Functional significance of voltage-dependent conductances in Limulus ventral photoreceptors

The influence of voltage-dependent conductances on the receptor potential of Limulus ventral photoreceptors was investigated. During prolonged, bright illumination, the receptor potential consists of an initial transient phase followed by a smaller plateau phase. Generally, a spike appears on the rising edge of the transient phase, and often a dip occurs between the transient and plateau. Block of the rapidly inactivating outward current, iA, by 4-aminopyridine eliminates the dip under some conditions.
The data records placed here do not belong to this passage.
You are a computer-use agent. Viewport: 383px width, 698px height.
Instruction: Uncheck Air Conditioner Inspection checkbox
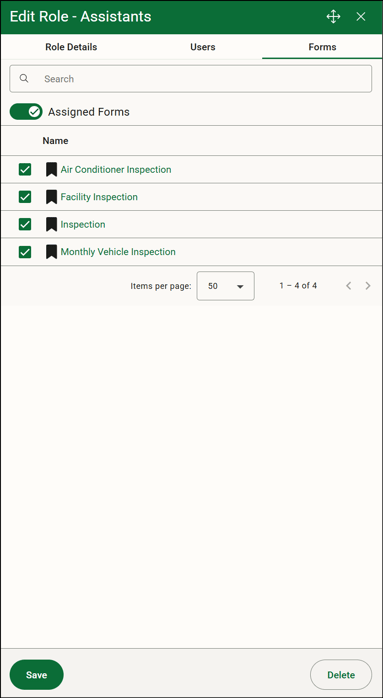[25, 170]
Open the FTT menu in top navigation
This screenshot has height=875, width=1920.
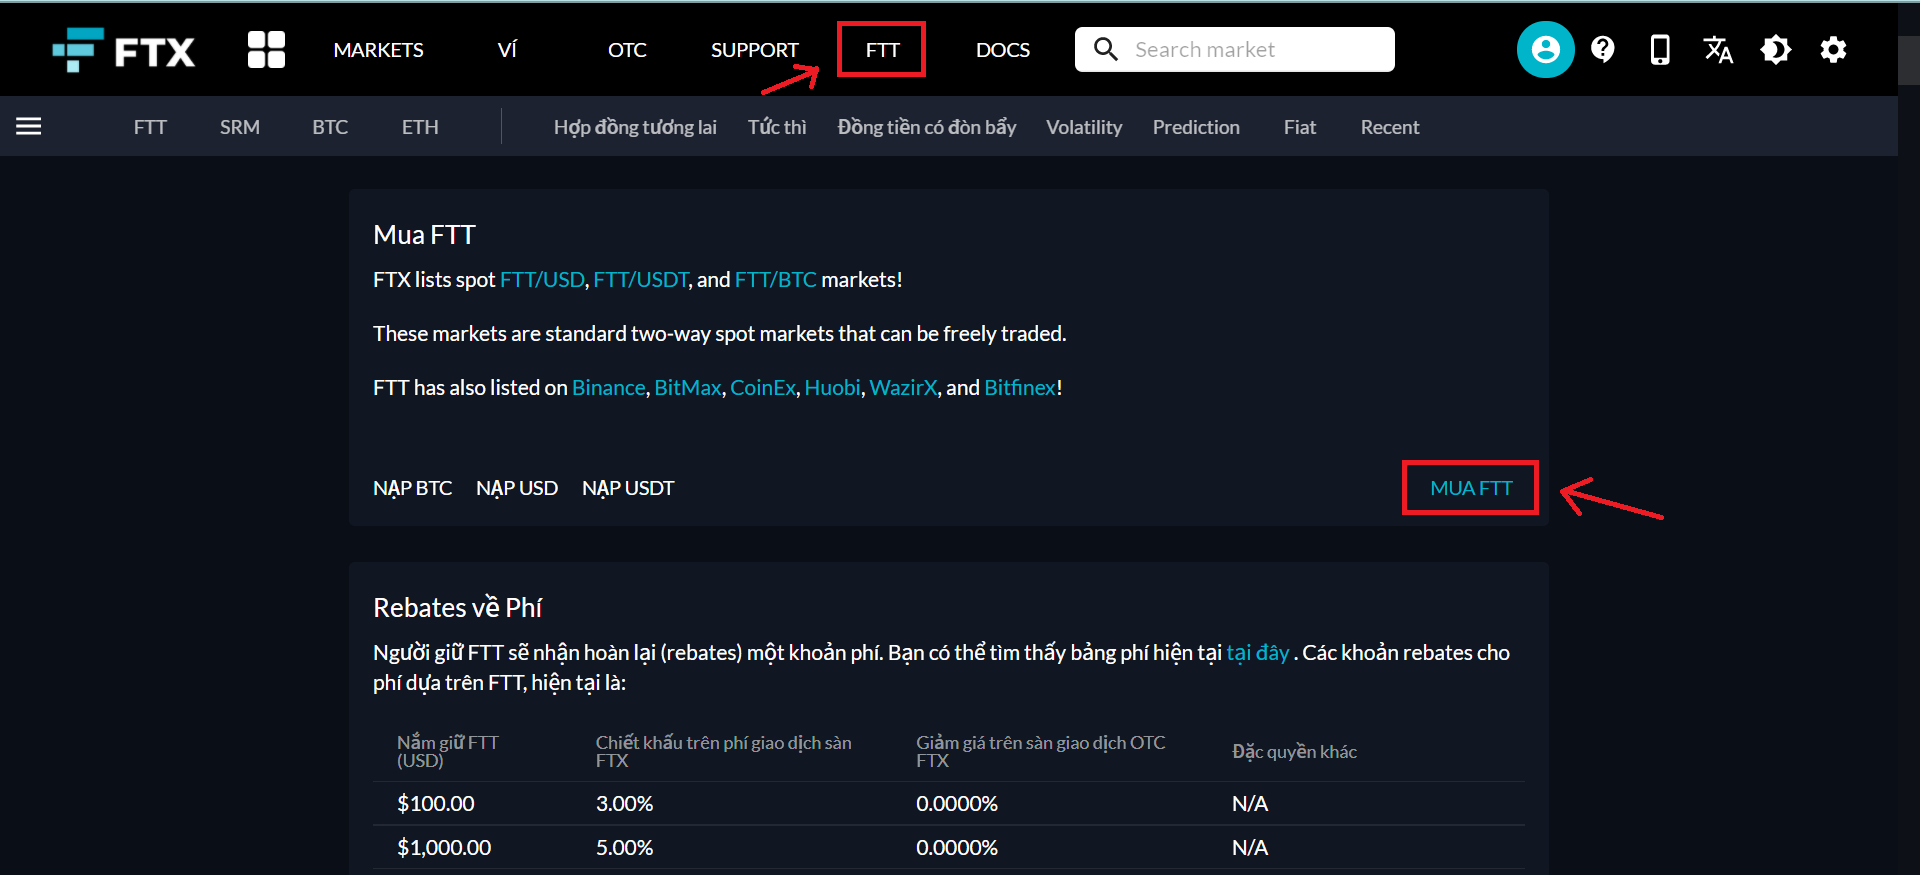click(x=882, y=50)
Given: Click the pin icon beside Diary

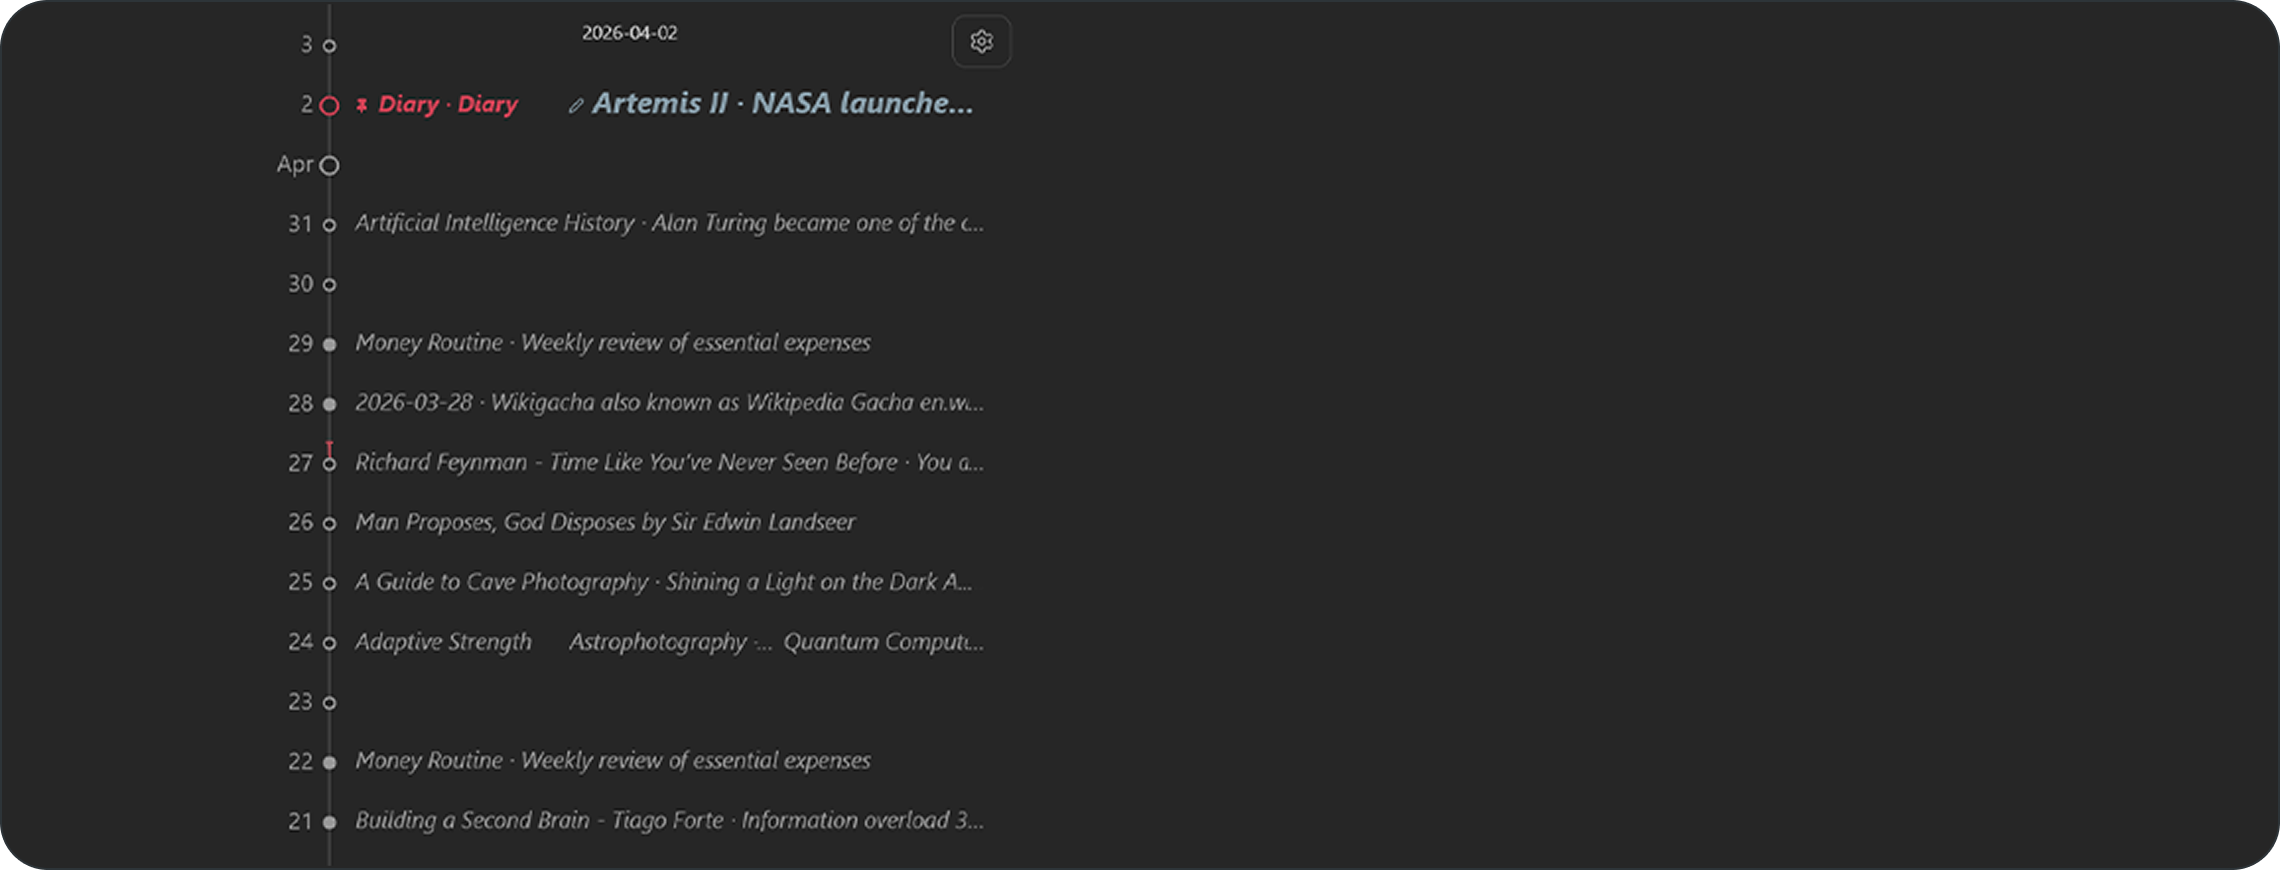Looking at the screenshot, I should pos(362,105).
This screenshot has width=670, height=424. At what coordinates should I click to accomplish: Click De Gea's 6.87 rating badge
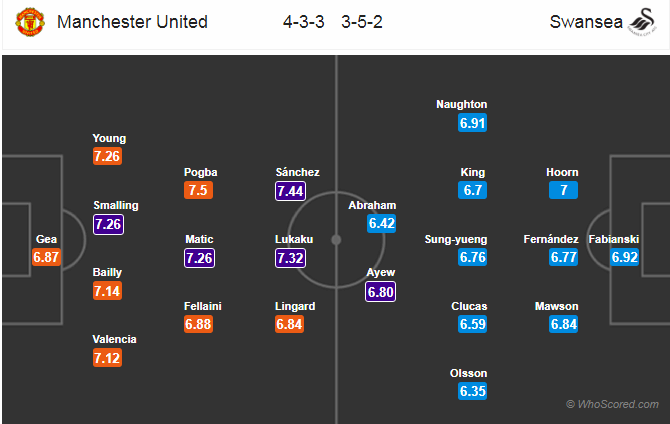coord(47,257)
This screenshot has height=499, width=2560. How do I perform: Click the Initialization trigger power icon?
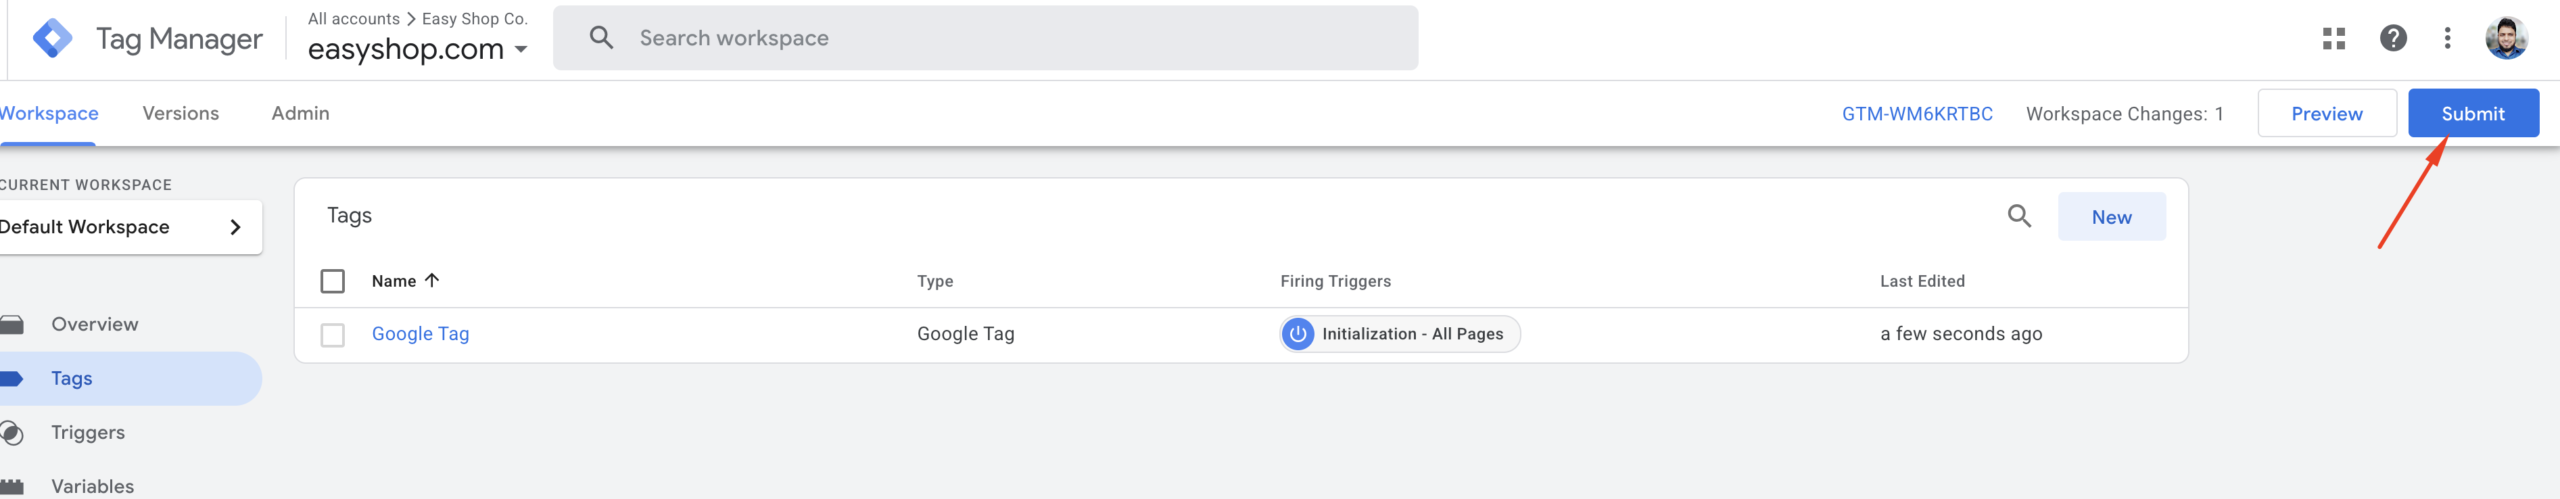click(x=1298, y=334)

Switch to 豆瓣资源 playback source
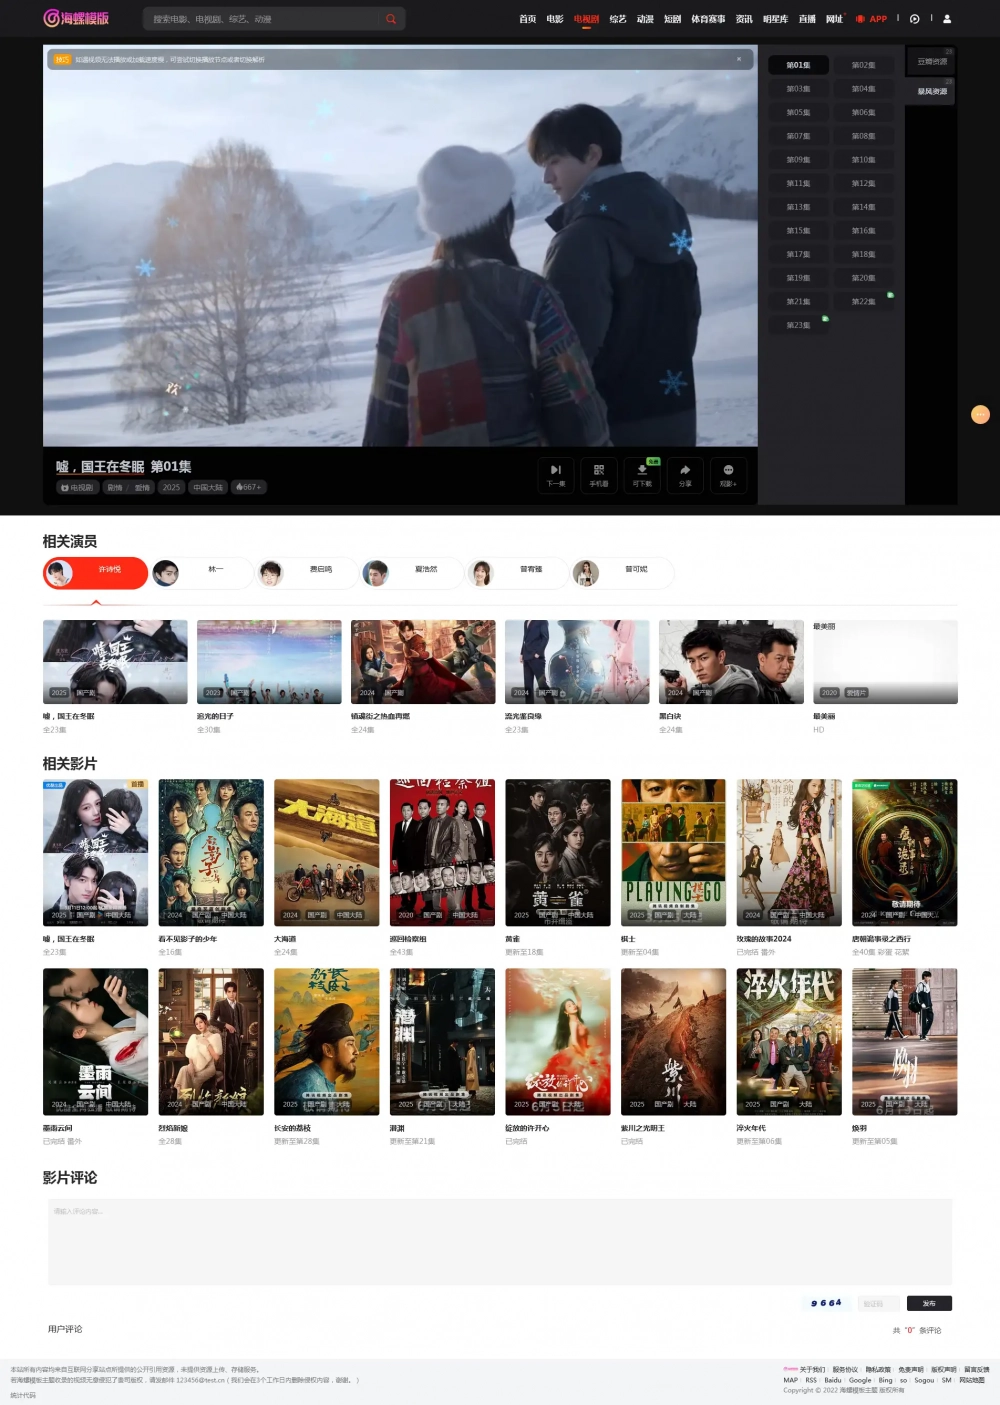coord(932,62)
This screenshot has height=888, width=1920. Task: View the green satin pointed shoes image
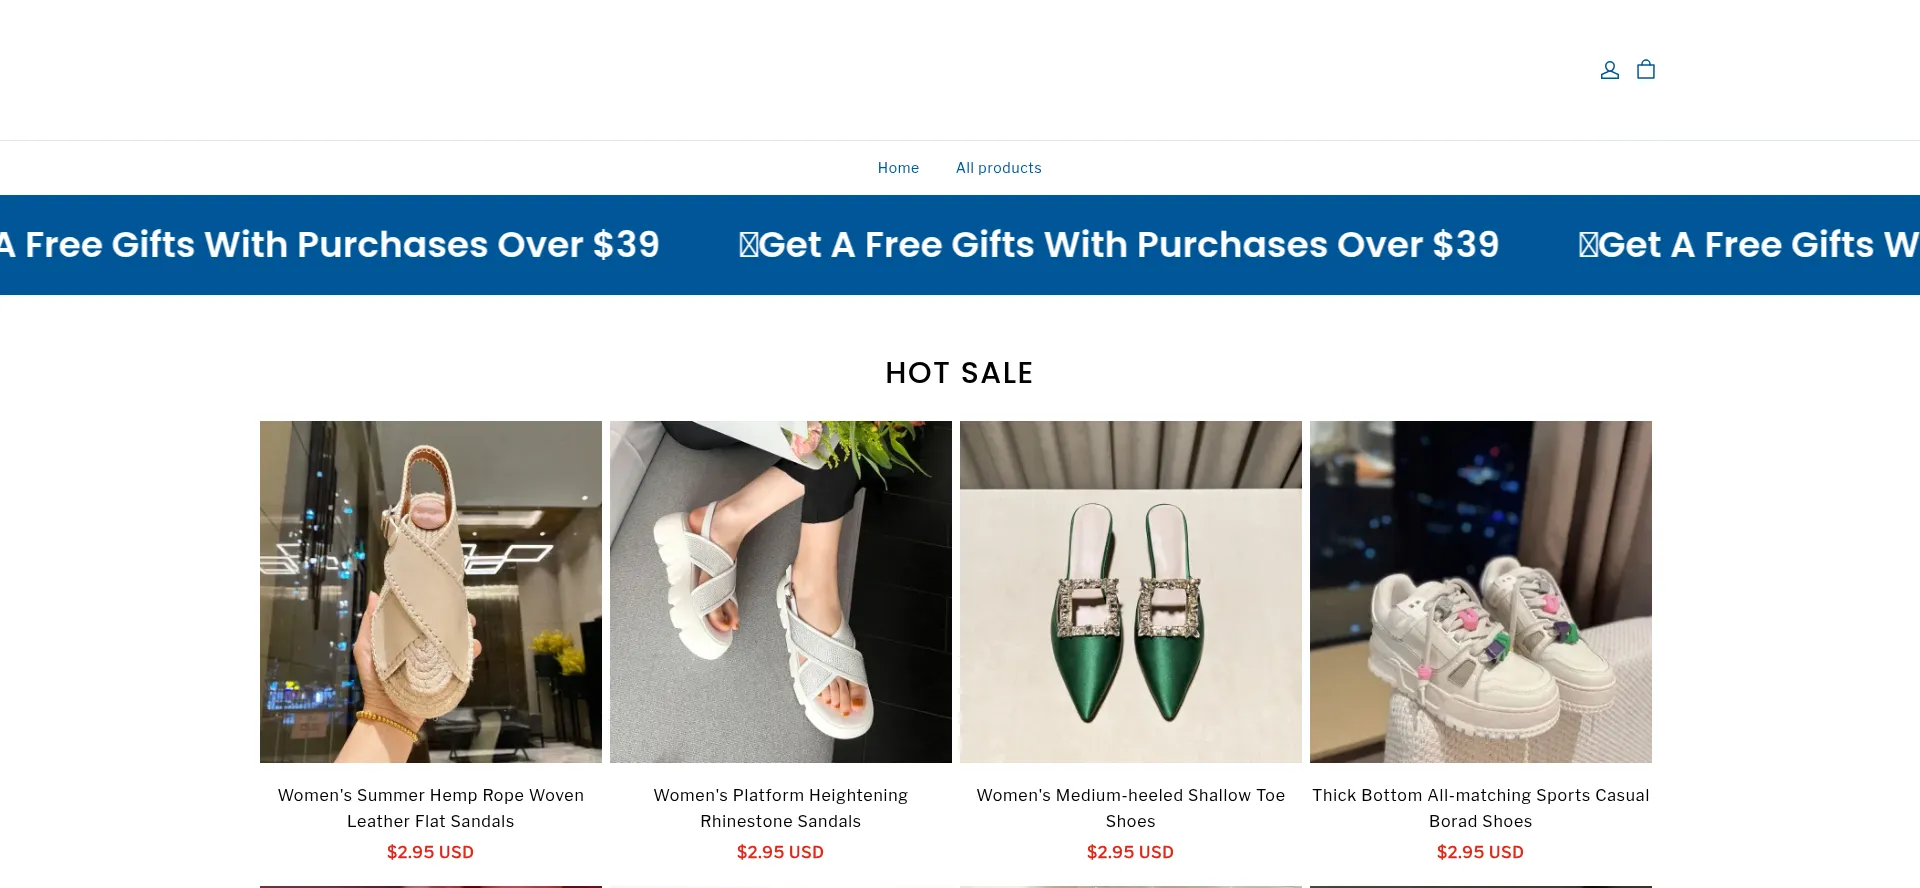point(1131,591)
Block of maintained outward current by internal tetraethylammonium increases the height of the plateau phase, but does not eliminate the dip. Block of the voltage-dependent Na+ and Ca2+ current by external Ni2+ eliminates the spike. The voltage-dependent Ca2+ conductance also influences the sensitivity of the photoreceptor to light as indicated by the following evidence: depolarizing voltage- clamp pulses reduce sensitivity to light. This reduction is blocked by removal of external Ca2+ or by block of inward Ca2+ current with Ni2+. The reduction of sensitivity depends on the amplitude of the pulse, reaching a maximum at or approximately +15 mV. The voltage dependence is consistent with the hypothesis that the desensitization results from passive Ca2+ entry through a voltage-dependent conductance.